>> START Given text

The company prides itself on a robust emergency operations system and meteorological team put in place after wildfires in 2007 to identify when the winds, temperature and water content of the ground may combine and demand targeted de-energizing of power lines.
But MacKenzie Elmer reports that SDG&E is also required to clear trees and other brush within 12 feet of utility poles and power lines and is offering to expand it to 25 feet. The Public Advocate Office argued that might allow for grasses and non-native species, which are much more fire-prone, to take root. If the agency is right, it could jeopardize SDG&E’s safety certificate and associated access to funding covering damage claims.
SDG&E said the advocate office’s claim was “misguided” and pointed to its own data showing that when it clears trees beyond the state minimum, its equipment had fewer contact with vegetation and a drop in fires.
(Disclosure: Mitch Mitchell, SDG&E’s vice president of state governmental affairs and external affairs, sits on Voice of San Diego’s board of directors.)
Real Estate Sellers Don’t Need to Disclose Climate Risk
Last week, Elmer took a closer at the dueling plans to redevelop the Midway area and Pechanga Arena and found that no one’s talking about the area’s future flood zone. Whatever stands there could be under seawater in the second half of this century.
Yet throughout most of California, Elmer wrote Monday in her biweekly Environment Report, there’s no requirement to disclose anything about sea level rise or coastal flooding during real estate transactions.
The state’s nonpartisan legislative analyst is advising the Legislature to spread public awareness of sea level rise and help Californians make informed decisions about the risks of purchasing coastal properties by requiring its disclosure.
At some point in the not-too-distant future, coastal properties could become too risky to insure at all, meaning property values would drop, meaning less money to build the things needed to protect against sea level rise in the first place.
In Other News
- Margaret Hunter got eight months’ home confinement and three years’ probation for helping her husband, former Rep. Duncan Hunter, illegally use campaign money for personal purposes. (Union-Tribune)

>> END Given text

* Given problem 1
Rewrite the records from the line containing "You are a GUI" through the line containing "click(1273, 300)", both included, as a numbered list, dropping any blank lines.
The news excerpt and the records that follow have no connection to each other.

>> START Information given

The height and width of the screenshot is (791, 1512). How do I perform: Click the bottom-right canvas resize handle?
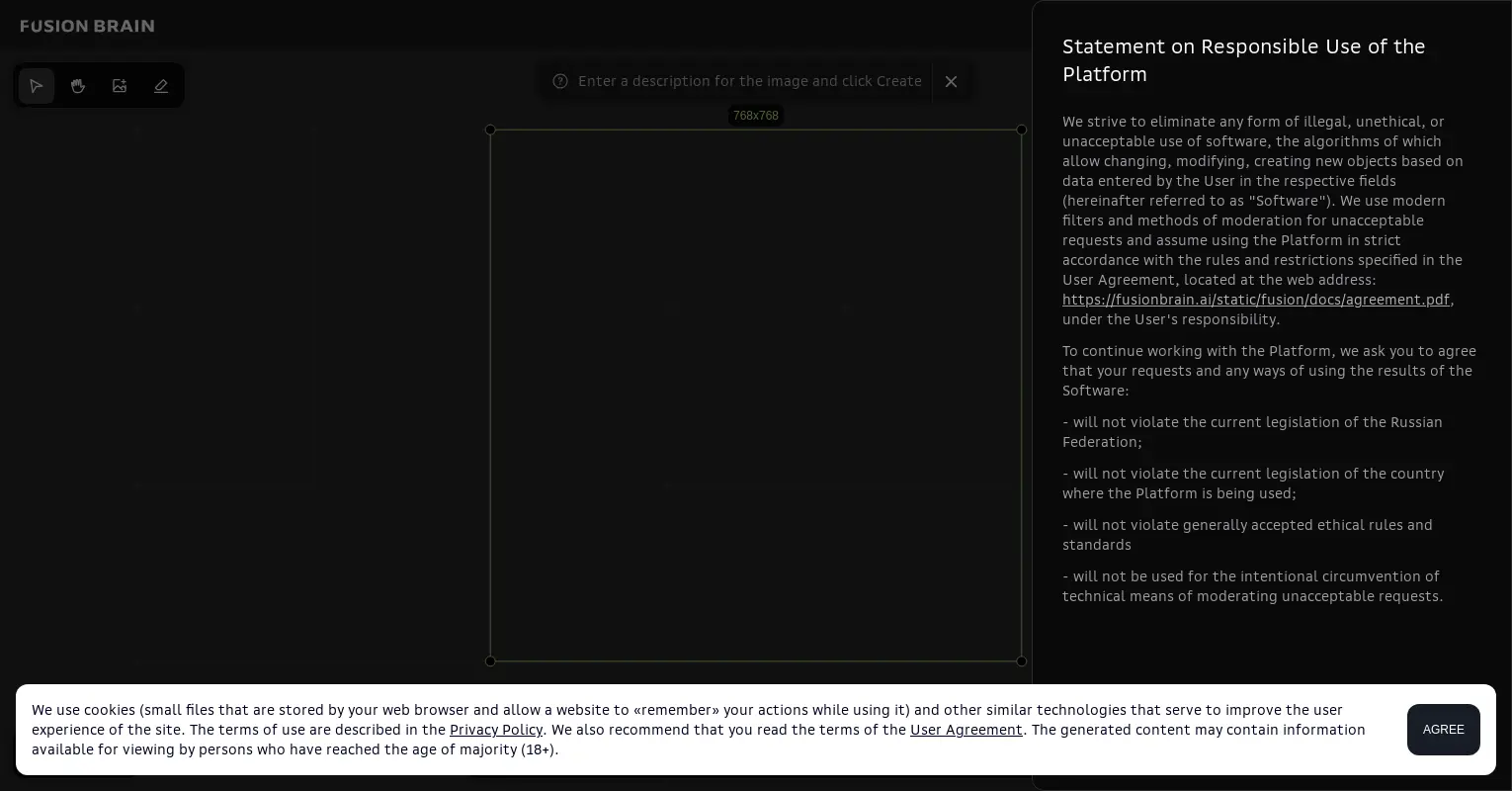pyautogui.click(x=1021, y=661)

>> END Information given
>> START Information given

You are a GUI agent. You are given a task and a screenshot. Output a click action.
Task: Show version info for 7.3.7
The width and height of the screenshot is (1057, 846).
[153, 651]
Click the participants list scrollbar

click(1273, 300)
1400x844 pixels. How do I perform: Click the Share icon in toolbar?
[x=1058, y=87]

>> END Information given

* Given problem 2
Write the next part of the San Diego news roundup on wildfire safety and sea level rise, picking up after its last line.

* Written answer 1
1. You are a GUI agent. You are given a task and a screenshot. Output a click action.
2. Task: Show version info for 7.3.7
3. The width and height of the screenshot is (1057, 846).
4. [153, 651]
5. Click the participants list scrollbar
6. click(1273, 300)

* Written answer 2
- As part of an equity push, San Diego will consider paving 40 miles of dirt streets scattered across low-income neighborhoods south of Interstate 8. (Union-Tribune)
- San Diego State University students started their (mostly) virtual fall semester yesterday. NBC 7 reports about 2,600 students have moved into campus housing.
- The Associated Press reports that California’s unemployment agency is not answering 60 percent of the calls it receives for help as it works through a backlog of more than 1 million pending claims.
- City Council candidate Kelvin Barrios said he’s not under investigation by the District Attorney for the alleged misuse of political donations. Over the weekend, the U-T said he was.
Krvaric Offers More Insight into Hacker Past, Nazi Video
Friday, KPBS reported on an old video filled with Nazi imagery that referenced Tony Krvaric, who has been the chairman of the Republican Party of San Diego County for many years. The report featured two prominent Republicans — former U.S. Rep. Darrell Issa and County Supervisor Dianne Jacob — who denounced the video and called on Krvaric to explain his association with it.
Monday, the Union-Tribune let Krvaric try to do just that. Issa and Jacob have long sparred with Krvaric and he blamed the video’s emergence as part of an internal party rivalry finally getting some attention.
“‘Criticize me all you want, but not for this,’ he said, his voice cracking in a Monday telephone interview. ‘This is vile.’”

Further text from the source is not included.